B.ka bastınız, ortalığı kirletmeyin
Yaşadığınız yerde, üyesi bulunduğunuz sivil toplum kuruluşunda yanlış yapılan işler var.
Ya da yapılamayan işler.
Sözüm ona bunlar sizin canınızı sıkıyor.
Sözüm ona rahatsız oluyorsunuz.
İlk yapılması gereken; aynı bünyede benzer rahatsızlıkları duyan başkalarının olup olmadığına bakmaktır.
Sorunun, doğru anlaşılması için bu kaçınılmazdır.
Bu aşamadan sonra, anladınız ki rahatsız olan sadece siz değilsiniz.
Bu tür durumlarda, sorunu ilk dillendiren olduğunuz için ilk adım sizden beklenir.
Atılacak adım nedir?
Sizin gibi düşünen insanlarla bir araya gelir ve nelerin eksik yapıldığını, nelerin yapılamadığını tespit edersiniz.
Sonrasında ise yapılacaklar listesi hazırlarsınız.
Rahatsızlık veren alandaki muhataplarınızın karşına çıkar ve bunları anlatırsınız.
Elinizi taşın altına koyar ve göreve talip olursunuz.
Anlattıklarınız, anlaşıldığında ise verdiğiniz taahhütler doğrultusunda çalışır ve herkesin farkı, fark etmesinin sağlarsınız.
Bu anlattığım işin doğal şekli.
Aynı konuda, doğal olmayan bir yöntem daha vardır.
Omurgasızlar, korkaklar ve riyakârlar için.
Bunlar samimi değildir.
Bunların samimiyetsizlikleri, bazen hemen bazen ise geç anlaşılır.
Bunlar da tıpkı doğal olanların gerekçeleriyle ortaya çıkarlar.
Benzer tespitler yapar, benzer çözümler önerirler.
Tek farkları,
Onlar ya hastadır, ya makam mevkide gözleri yoktur!
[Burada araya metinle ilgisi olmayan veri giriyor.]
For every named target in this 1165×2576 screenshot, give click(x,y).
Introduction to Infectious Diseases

Makam mevki derdinde değildirler ama dışarıdan yönetmeyi severler.
‘Onun arkasında şu var’ şeklinde kendilerinin gösterilmesinden mutlu olurlar.
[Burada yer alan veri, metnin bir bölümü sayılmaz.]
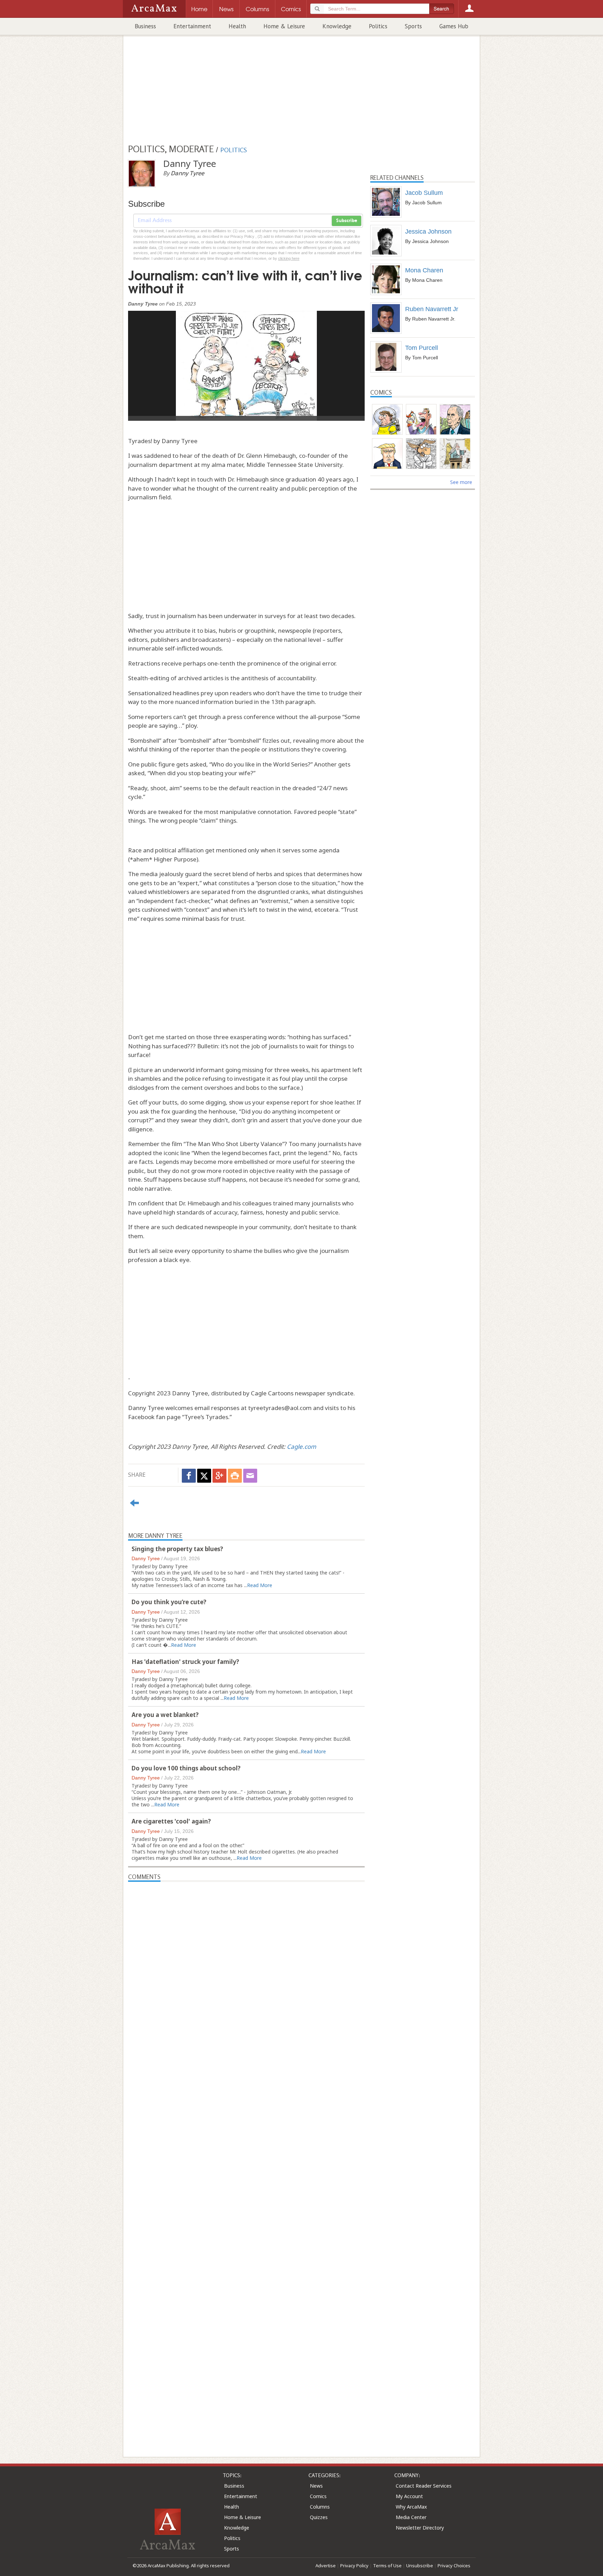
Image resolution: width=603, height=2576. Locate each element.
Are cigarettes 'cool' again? (172, 1821)
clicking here (288, 258)
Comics (318, 2496)
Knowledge (336, 26)
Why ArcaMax (411, 2506)
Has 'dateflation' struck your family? (186, 1662)
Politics (378, 26)
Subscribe (346, 220)
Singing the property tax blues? (178, 1549)
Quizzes (319, 2517)
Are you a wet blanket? (166, 1715)
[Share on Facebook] (189, 1476)
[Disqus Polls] (246, 1969)
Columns (320, 2506)
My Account (409, 2496)
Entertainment (192, 26)
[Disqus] (246, 2155)
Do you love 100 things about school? (186, 1768)
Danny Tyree (146, 1558)
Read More (259, 1585)
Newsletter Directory (420, 2527)
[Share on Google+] (219, 1476)
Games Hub (453, 26)
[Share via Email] (250, 1476)
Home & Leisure (284, 26)
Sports (413, 26)
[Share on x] (204, 1476)
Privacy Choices (454, 2565)
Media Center (411, 2517)
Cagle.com (301, 1447)
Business (145, 26)
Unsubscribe (419, 2565)
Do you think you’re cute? (170, 1602)
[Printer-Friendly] (235, 1476)
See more (461, 482)
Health (237, 26)
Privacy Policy (354, 2565)
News (316, 2485)
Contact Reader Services (424, 2485)
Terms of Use (387, 2565)
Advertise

Bu ikinci türler, kendileri değil ama kendilerini temsil edecek vasıfsızları işaret ederler.
Başarırlarsa, sorumluluk almadan yetki kullanmaya çalışırlar.
Bir terslik olur da kendi desteklediklerine meram anlatamaz hale gelirlerse eğer,
‘Bu iş bunlarla olmaz’ demekten çekinmezler.
‘Ne değişti de siz bugün bu noktaya geldiniz?’ Soruları cevapsız kalır.
‘Bizim egolarımıza hizmet etmiyorlar’ diyemezler.
Ne derler?
“Biz bunların bu kadar beceriksiz olduğunu bilmiyorduk” derler.
Onlar der, demesine de bu nu kim yer, onu düşünmezler.
Samimiyetsiz oldukları için de sorun, büyümüş olmasına rağmen etkilenmezler.
“Ben boyumun ölçüsünü aldım” diyerek işin içinden sıyrılırlar.
Bunu derken bile çok çaba sarf etmiş insan edaları takınırlar.
B.ka basanların kendileri olduğunu bile bile,
Ayaklarındaki pisliği gittikleri yere götürmekten çekinmezler.
Yapmaları gereken, ayakkabılarını yıkayıp, çevreye zarar vermeden çekip gitmektir.
Benim tavsiyem;
Ortalığı kirletmeyin.
Toplumsal hafızayı yok saymayın.
Kendiniz dışındaki herkesi aptal zannetmeyin.
Öngörüsüz oluşunuzun, samimiyetsizliğinizin ve her şeyden önce beceriksizliğiniz ile tembelliğinizin belgelendiğini kabul edin.